The third concern relates to administration. A branch office domain controller might require maintenance, for example, a new device driver. To perform maintenance on a standard domain controller, you must log on as a member of the Administrators group on the domain controller, which means you are effectively an administrator of the domain. It might not be appropriate to grant that level of capability to a support team at a branch office.
Read-Only Domain Controllers
The RODC is designed specifically to address the branch office scenario. An RODC is a domain controller, typically placed in the branch office, that maintains a copy of all objects in the domain and all attributes except secrets such as password-related properties.
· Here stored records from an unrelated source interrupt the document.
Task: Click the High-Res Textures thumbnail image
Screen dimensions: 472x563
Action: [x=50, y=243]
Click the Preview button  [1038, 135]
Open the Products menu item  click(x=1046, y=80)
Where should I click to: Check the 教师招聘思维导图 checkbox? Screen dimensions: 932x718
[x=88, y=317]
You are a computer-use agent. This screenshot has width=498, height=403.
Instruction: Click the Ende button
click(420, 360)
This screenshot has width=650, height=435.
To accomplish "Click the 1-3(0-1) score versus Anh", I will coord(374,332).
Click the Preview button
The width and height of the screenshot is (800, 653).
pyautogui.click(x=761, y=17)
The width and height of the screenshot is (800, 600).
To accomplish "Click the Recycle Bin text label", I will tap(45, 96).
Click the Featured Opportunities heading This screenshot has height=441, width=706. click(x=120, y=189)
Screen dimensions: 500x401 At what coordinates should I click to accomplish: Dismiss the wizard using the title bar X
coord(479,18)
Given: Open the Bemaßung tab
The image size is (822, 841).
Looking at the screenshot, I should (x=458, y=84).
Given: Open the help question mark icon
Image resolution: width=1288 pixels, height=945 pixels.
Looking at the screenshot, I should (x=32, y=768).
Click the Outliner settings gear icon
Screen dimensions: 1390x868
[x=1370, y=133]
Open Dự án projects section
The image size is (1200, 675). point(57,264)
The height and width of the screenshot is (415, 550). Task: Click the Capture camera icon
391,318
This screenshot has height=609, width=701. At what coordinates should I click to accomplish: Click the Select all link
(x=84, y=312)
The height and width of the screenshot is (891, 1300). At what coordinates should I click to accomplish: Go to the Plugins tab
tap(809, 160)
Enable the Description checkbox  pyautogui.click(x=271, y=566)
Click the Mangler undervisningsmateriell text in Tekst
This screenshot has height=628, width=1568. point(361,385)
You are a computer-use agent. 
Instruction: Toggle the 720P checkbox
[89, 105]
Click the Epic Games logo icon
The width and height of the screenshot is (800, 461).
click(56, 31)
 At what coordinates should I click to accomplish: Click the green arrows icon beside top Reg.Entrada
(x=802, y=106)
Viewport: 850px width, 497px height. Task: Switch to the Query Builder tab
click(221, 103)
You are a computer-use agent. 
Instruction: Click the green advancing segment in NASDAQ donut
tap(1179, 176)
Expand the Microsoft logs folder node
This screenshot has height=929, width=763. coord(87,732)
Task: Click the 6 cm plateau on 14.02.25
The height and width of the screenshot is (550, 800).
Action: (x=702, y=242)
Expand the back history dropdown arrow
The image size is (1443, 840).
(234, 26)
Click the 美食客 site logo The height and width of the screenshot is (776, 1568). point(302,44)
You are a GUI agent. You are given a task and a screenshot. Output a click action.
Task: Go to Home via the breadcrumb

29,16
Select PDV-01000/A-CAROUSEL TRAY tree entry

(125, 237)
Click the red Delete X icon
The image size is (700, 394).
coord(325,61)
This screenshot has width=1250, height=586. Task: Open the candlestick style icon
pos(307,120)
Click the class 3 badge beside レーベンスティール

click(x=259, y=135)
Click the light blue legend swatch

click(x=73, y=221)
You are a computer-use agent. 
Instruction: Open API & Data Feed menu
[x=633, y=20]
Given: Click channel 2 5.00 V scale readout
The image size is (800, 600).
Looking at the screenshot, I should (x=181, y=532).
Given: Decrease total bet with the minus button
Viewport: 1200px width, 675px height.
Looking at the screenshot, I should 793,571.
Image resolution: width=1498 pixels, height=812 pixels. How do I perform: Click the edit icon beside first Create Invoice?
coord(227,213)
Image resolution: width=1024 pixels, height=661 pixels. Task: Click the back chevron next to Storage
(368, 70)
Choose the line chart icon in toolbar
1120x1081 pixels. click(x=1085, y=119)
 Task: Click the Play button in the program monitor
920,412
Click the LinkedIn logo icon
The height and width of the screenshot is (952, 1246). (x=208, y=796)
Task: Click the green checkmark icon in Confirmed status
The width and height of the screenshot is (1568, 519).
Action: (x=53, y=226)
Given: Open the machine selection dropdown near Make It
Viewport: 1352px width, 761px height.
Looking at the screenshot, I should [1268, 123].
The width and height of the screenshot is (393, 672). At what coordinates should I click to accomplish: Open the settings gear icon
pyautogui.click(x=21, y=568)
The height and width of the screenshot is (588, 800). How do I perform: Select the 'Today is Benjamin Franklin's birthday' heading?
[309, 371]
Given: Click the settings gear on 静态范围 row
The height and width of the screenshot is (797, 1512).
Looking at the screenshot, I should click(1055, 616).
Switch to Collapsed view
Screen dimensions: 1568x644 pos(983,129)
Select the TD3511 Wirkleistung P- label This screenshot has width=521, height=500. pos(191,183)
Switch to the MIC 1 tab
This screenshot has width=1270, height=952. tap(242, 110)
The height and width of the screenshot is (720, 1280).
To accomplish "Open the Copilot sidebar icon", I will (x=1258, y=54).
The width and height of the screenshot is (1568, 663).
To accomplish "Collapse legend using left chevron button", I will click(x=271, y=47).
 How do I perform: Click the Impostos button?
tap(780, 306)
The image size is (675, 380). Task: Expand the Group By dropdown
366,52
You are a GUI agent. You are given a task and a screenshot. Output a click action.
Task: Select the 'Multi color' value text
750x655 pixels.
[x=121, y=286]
When a user in the branch office logs on, the RODC receives the request and forwards it to a domain controller in the main site for authentication.
You are able to configure a password replication policy (PRP) for the RODC that specifies user accounts the RODC is allowed to cache. If the user logging on is included in the PRP, the RODC caches that user’s credentials, so the next time authentication is requested, the RODC can perform the task locally. As users who are included in the PRP log on, the RODC builds its cache of credentials so that it can perform authentication locally for those users.
Because the RODC maintains only a subset of user credentials, if the RODC is compromised or stolen, the effect of the security exposure is limited; only the user accounts that had been
cached on the RODC must have their passwords changed. Writable domain controllers maintain a list of all cached credentials on individual RODCs. When you delete the account of the stolen or compromised RODC from Active Directory, you are given the option to reset the passwords of all user accounts that were cached on the RODC.
The RODC replicates changes to Active Directory from DCs in the main site. Replication is one way (from a writable domain controller to a RODC); no changes to the RODC are replicated to any other domain controller. This eliminates the exposure of the directory service to corruption resulting from changes made to a compromised branch office DC. Finally, RODCs, unlike writable DCs, have a local Administrators group. You can give one or more local support personnel the ability to maintain an RODC fully, without granting them the equivalence of domain administrators.
Installing an RODC
An RODC must replicate domain updates from a writable domain controller running Windows Server 2008. It is critical that an RODC is able to establish a replication connection with a writable Windows Server 2008 domain controller. Ideally, the writable Windows Server 2008 domain controller should be in the closest site to the main site. In the following lesson we will create an RODC called Branchrodc attached to the Es-net domain. We will create a branch office security group and users, then configure a Password Replication Policy (PRP)
Type dcpromo in the run box and click OK. Check if Active Directory binaries are installed. Active Directory installation wizard starts. Click Next to continue. Operating System compatibility page click Next. Ensure add a domain controller to an existing domain is checked and click Next.
Enter domain you wish to join and specify credentials, then click Next. Select domain then click Next. Select site for new domain controller and click Next. Ensure Global Catalog and Read-only domain controller (RODC) are checked and click Next. Click Next. Type in and confirm restore mode password and click Next. Review selections and click Next. Installation of Active Directory begins. Installation completed. Click Finish. To complete the install click Restart Now.